§ Records for this task:
┏━━
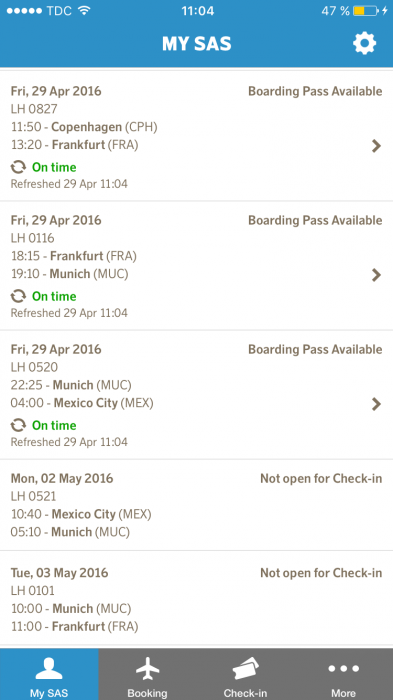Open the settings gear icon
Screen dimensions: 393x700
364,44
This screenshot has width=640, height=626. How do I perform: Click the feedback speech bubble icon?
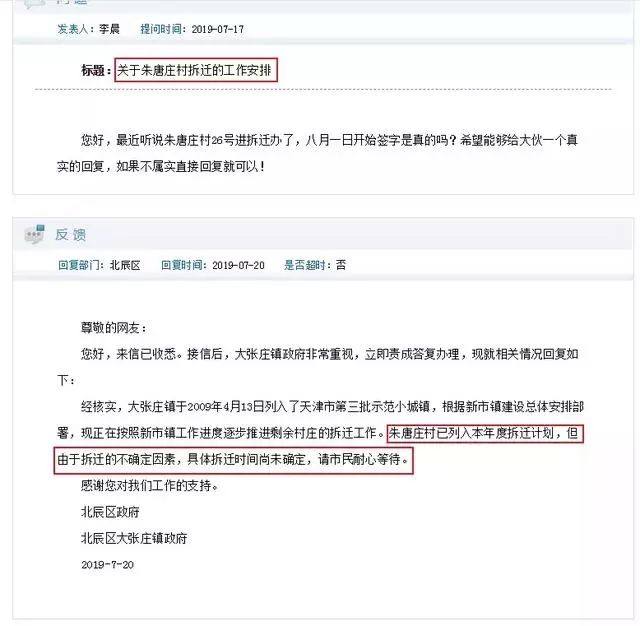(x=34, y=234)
┗━━
§ Aim of the task: Transcribe exactly the portion of the material above that runs from the line containing "This screenshot has" through its last line, omitting all pictures.

§ Solution below:
This screenshot has width=640, height=626. How do I perform: Click the feedback speech bubble icon?
(x=34, y=234)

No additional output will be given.